Science Fair Project Encyclopedia
University of York
- This article is about the British university. For the Canadian university, see York University.
The University of York (also referred to as York University) is a campus university in York, England. It is ranked by most studies amongst the top 5 universities in the UK - coming 2nd in the 2001 Daily Telegraph university league table for instance, and regularly comes first for the quality of its teaching in official assessments. Its 30 academic departments teach around 9,000 students. The main campus occupies an area on the outskirts of the city, next to the village of Heslington; the University also inhabits a number of historic buildings in the city centre.

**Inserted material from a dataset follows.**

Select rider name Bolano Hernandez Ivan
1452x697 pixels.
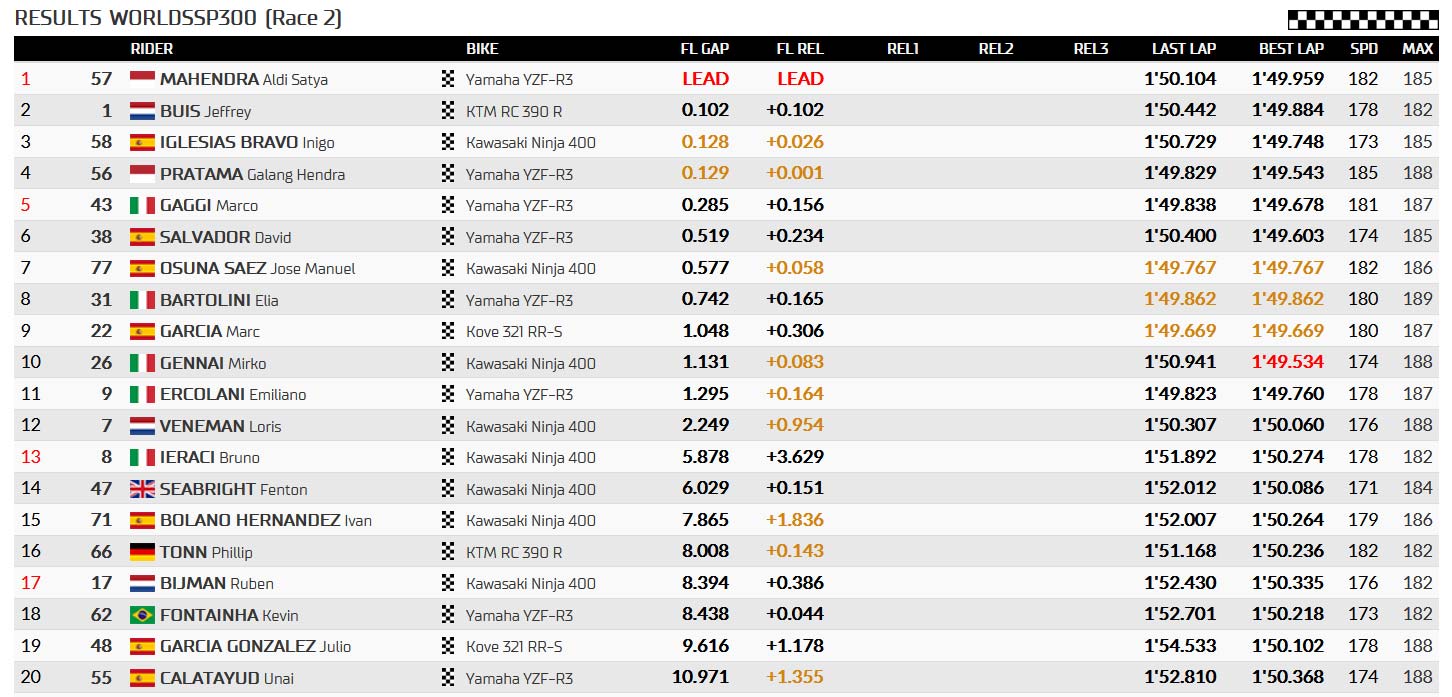(266, 520)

One of a series of new British universities, the University of York was opened in 1963 when it admitted 200 students. At the time the university consisted of three buildings; principally: King's Manor (former residence of Thomas Wentworth, and one-time headquarters of the Council of the North), and Heslington Hall (former residence of Thomas Eynns , Secretary and Keeper of the Seal to the Council of the North). A year later, work began on the Heslington Campus (see below), which today forms the main part of the University.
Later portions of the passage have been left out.